My Linux/Windows/Computer experience. First off I'm 44 and a former geek. I started with the relics, Vic-20, C-64, 8085 SDK, PC-XT, MS-DOS 3-6 & Build your own. I've programmed in assembly, C, Basic, and Dbase III. For serious work it was assembly, C with Dbase III for work. I never have grasped C++ or the Windows API, the drawback of self teaching I guess.
In 98 I tried Red Hat 5.2 on a PIII 333Mhz HP Pavilion. Trying to switch from Win 98SE to Linux on a full blown Windows box turned out to be the learning curve from hell! I never did get X to even work. I was GUI spoiled by that time and didn't want to be confined to the CLI. In 2000 I tried RH 7. X worked on install, sound, winmodem, and the epson printer didn't work. Just about zero for drivers for the windows based home/desktop systems. The Gnome 1.2 GUI was totally alien but at least the KDE 1.1 learning curve was easier. Back to Win 98SE. In 2003 I decided to get back to the "old ways". I built my own system again. I was tired of the Windows bloat code (bigger processor more memory bigger HD). Dropping $1500 on a new system every 2 years isn't in the cards or budget. This time I was a little more hardware savy when it came to Linux so the new system was built for Win XP with the concept of switching to Linux. Pentium 4 2.4 Ghz, 512Mb Memory, 40GB HD, tower case, 300 watt power supply, FCI VC19 motherboard, Viewsonic A70f monitor. I already had a ATI Radeon 9700 (PCI) graphics card for the HP (BTW it didn't work in the HP, but since I was looking at building a new system in the next couple of months keep it for the new system). The motherboard had a C-Media CM8738 sound chip on board, save a few bucks now, upgrade later. In mid 2003 I picked-up SuSE 8.1 Pro. Viola with Yast I was able to get this puppy up and running on the first shot with the exception of the Lexmark Z22 printer (damn win printer). 2004 tried the Suse 9.1 LiveCD loved the look so I bought SuSE 9.1 Pro. Installed like a charm (printer half-ass works, head alignment problems I think). For the average person though switching from Windows to Linux is still a pretty steep learning curve. The average Joe or Jane doesn't even know how to format a harddrive let alone dual-boot, partition, or install firefox using ./firefox in the console window. On the otherhand someone with computer knowledge could make the transition, and for the CS major Linux should be a breeze. My $0.02 worth (end of novel).

jaakkop 11-25-2004 02:02 PM

My winXP got all messed up so I just lost my mind when I realized that I'd have to install it for the 3rd time. Good thing that I got known to Linux. Linux really changed my life: It has made me more better with computers. I have been using Linux since I was 12 years old.

masinick 11-29-2004 03:57 PM

I first used GNU/Linux software in 1995. I have been a UNIX user (and administrator, software engineer) since 1982, and a programmer/software engineer since graduating from Michigan Tech in 1979. I did not own my own home computer until 1995 when I became interested in Linux.

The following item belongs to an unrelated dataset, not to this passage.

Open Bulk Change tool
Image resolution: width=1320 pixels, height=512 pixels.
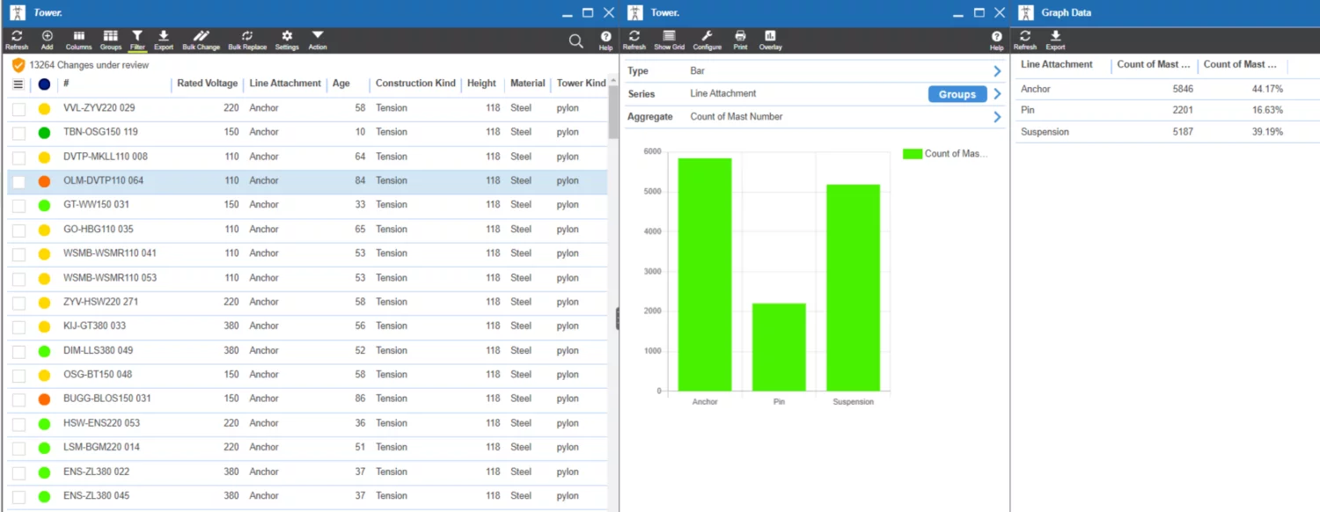[x=201, y=40]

Instead, I used computers at work and convinced employers to give or loan me equipment to experiment with at home or use to connect to systems at work.

The promise of a UNIX-like system on a PC system is what attracted me to Linux. I had used PCs in the past and liked the user interfaces better than eighties vintage UNIX systems, but I did not like the lack of flexibility provided by the typical PC operating system. I saw Linux as a great opportunity for that to change.

I had already used quite a bit of GNU software on UNIX systems, so when I saw that GNU/Linux systems, especially the early ones, had mostly GNU software, I figured it would be familiar stuff. It was, only it seemed to be pretty snappy, extracting good interactive performance out of ordinary PC hardware.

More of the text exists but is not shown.